Elvis'in izinden: Memphis'ten Las Vegas'a

Anonim

İçin Elvis Presley, müzik tanrının bir hediyesiydi. Tanrı'nın ona verdiği bir hediye. Yönetmen böyle yorumluyor Baz Luhrman (Moulin Rouge!, Muhteşem Gatsby) şu anda vizyona giren filmde Elvis (24 Haziran'da sinemalarda). Küçük Elvis doğdu Tupelo, Mississippi'de, siyahi bir mahalledeki birkaç beyazdan biri, anonim blues şarkıcıları ve gospel-enerji kitleleri arasında büyüdü. İçlerinden birinde kendi aydınlığını yaşadı, armağanını, geleceğini, takıntısını, tutkusunu keşfetti, kurtuluşu olabilecek ama aynı zamanda çöküşü de oldu: müzik.

Elvis the Movie Tupelo'da başlıyor. Presley'lerin yaşadığı küçücük evi kaybedene ve akrabalarının yanına taşınmak zorunda kalana kadar koruyan o belediye. Kısa bir süre sonra babasının hapisten çıkmasıyla birlikte, Memphis, Tennessee'ye taşındılar. beyazdan çok siyah toplulukla çevrili olmaya devam ettiler. Sadece Elvis'in müzik tarzını değil, aynı zamanda hayatını ve karakterini de belirleyen bir gerçek.

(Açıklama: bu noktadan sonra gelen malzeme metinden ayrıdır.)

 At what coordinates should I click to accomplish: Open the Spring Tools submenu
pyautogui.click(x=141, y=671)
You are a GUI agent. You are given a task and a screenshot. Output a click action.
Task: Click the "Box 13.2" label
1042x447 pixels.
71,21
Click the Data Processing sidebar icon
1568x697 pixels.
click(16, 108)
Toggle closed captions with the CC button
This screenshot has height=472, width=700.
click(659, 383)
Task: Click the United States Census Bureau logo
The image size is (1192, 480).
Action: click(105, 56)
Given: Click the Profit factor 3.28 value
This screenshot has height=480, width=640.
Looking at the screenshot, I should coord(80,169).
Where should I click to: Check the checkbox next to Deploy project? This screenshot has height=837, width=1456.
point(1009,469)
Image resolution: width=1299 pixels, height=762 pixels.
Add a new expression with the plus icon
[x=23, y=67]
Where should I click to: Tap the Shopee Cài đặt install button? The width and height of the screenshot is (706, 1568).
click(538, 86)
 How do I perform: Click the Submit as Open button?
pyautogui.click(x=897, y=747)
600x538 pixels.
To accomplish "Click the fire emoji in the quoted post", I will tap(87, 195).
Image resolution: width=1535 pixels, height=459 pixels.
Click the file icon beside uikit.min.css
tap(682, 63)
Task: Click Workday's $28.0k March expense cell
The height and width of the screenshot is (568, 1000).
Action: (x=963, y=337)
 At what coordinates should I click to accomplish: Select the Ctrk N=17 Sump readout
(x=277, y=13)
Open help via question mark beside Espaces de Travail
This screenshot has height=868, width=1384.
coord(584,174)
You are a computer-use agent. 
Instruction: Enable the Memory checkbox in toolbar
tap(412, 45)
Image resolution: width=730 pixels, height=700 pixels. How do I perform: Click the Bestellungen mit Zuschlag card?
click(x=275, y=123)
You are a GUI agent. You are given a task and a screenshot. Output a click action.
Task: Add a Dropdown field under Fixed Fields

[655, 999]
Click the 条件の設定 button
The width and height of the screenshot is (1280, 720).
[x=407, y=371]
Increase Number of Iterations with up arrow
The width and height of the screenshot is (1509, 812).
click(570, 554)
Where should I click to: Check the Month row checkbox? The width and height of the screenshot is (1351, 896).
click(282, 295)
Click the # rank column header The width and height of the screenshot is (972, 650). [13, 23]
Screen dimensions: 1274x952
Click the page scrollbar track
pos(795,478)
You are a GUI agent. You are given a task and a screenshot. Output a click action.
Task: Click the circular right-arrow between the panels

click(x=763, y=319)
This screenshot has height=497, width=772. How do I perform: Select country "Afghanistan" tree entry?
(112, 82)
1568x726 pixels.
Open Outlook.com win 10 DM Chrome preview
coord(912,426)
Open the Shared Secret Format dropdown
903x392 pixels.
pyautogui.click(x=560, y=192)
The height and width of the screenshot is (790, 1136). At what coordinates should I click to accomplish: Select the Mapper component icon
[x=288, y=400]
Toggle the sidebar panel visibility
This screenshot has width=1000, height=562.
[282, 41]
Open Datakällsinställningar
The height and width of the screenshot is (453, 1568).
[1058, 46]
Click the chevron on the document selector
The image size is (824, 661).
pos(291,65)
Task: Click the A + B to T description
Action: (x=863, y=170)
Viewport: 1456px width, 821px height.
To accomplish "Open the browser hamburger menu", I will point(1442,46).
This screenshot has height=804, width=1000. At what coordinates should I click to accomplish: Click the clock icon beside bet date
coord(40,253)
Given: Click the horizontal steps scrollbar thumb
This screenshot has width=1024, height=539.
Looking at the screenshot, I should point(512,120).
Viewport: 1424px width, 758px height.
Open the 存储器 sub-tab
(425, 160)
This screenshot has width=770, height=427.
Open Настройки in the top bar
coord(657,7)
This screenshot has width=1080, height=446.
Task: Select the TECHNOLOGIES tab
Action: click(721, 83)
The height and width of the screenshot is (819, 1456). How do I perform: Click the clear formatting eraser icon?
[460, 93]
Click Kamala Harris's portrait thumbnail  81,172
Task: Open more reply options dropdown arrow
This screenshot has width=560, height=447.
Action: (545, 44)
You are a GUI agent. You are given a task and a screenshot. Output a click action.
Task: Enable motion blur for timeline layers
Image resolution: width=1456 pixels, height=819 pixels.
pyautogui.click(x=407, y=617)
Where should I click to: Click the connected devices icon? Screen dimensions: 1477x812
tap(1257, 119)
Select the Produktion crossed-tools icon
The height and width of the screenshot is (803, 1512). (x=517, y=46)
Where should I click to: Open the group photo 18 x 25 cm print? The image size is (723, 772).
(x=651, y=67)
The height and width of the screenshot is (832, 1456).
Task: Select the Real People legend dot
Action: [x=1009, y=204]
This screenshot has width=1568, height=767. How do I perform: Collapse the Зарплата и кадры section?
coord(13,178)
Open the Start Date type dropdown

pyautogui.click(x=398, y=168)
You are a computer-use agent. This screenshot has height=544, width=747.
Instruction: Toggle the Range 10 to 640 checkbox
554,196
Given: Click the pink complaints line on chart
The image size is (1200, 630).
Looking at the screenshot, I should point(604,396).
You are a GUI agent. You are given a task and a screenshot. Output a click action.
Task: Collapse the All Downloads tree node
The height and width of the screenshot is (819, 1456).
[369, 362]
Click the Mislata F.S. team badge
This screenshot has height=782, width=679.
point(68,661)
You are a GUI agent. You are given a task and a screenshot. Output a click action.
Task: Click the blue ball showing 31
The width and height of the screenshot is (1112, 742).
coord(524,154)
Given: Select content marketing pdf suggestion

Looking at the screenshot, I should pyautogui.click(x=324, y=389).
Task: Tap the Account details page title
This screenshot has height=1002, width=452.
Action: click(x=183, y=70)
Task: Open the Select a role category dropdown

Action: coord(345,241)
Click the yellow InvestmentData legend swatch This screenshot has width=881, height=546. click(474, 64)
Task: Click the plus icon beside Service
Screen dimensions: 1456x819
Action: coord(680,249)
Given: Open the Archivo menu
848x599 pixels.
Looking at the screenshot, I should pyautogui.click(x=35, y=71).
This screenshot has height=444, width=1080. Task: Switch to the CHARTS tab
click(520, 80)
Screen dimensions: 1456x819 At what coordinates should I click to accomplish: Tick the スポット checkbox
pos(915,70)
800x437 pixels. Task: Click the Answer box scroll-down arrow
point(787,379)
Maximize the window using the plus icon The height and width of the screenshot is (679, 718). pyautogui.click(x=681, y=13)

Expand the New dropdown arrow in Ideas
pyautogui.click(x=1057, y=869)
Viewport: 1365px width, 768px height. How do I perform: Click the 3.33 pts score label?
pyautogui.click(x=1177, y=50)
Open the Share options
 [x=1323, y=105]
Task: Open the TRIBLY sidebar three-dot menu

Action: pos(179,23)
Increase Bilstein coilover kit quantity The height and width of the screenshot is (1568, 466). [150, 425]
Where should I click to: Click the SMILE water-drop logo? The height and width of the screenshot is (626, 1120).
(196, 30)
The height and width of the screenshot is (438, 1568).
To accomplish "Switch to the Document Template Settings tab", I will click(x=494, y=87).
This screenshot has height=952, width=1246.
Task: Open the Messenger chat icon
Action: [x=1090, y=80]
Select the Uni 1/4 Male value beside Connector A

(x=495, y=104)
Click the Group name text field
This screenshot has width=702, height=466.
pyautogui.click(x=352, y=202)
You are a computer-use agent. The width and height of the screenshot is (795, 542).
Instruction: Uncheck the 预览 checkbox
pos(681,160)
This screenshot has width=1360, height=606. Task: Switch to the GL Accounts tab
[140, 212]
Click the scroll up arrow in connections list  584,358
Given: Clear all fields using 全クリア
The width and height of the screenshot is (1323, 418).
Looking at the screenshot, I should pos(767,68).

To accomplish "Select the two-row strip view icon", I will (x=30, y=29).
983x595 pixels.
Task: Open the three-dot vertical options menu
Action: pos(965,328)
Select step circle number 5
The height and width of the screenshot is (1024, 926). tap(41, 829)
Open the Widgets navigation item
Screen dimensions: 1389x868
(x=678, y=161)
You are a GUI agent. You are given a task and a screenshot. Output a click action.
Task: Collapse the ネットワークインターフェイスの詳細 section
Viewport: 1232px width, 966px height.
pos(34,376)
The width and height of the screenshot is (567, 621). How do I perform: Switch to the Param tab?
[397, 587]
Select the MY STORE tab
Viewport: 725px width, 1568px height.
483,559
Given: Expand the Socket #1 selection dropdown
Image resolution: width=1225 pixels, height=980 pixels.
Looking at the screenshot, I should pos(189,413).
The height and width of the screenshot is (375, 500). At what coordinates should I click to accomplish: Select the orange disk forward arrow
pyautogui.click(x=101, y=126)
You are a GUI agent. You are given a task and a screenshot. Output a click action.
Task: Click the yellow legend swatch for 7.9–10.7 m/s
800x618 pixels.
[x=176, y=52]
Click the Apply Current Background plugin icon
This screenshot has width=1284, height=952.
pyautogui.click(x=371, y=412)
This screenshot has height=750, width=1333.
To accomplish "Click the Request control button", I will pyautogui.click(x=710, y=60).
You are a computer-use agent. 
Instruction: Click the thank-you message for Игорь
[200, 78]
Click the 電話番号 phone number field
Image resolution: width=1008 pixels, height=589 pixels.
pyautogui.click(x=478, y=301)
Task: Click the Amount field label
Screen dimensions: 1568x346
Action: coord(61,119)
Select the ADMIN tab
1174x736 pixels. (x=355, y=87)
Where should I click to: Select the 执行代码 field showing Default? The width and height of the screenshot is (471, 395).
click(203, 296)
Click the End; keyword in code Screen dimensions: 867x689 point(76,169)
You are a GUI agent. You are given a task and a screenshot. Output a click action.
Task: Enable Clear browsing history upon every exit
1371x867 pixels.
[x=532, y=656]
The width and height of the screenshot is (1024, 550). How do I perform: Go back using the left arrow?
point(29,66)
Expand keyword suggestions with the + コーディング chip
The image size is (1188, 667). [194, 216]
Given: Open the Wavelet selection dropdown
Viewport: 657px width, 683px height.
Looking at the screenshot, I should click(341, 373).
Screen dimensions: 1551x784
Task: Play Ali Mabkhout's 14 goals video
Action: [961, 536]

Filmin yapmayı amaçladığı bir şey varsa, o da onun bir şarkıcıdan çok daha fazlası olduğunu göstermektir. Hareketleri ve sesiyle cinsel devrimi başlattı ve ayrıca Sahneden medeni haklar ve ırkçılığa karşı savaştı.

Elvis, Graceland'de

Elvis, Graceland'de.

Luhrmann kullanır Elvis'in hayatı "büyük bir tuval" Bu 50, 60 ve 70'in bugün hala adaletsizlikler ve başarıya giden çılgın bir şekilde yankılanan toplumunu yansıtmak için. Tıpkı şarkıcının başına geldiği gibi.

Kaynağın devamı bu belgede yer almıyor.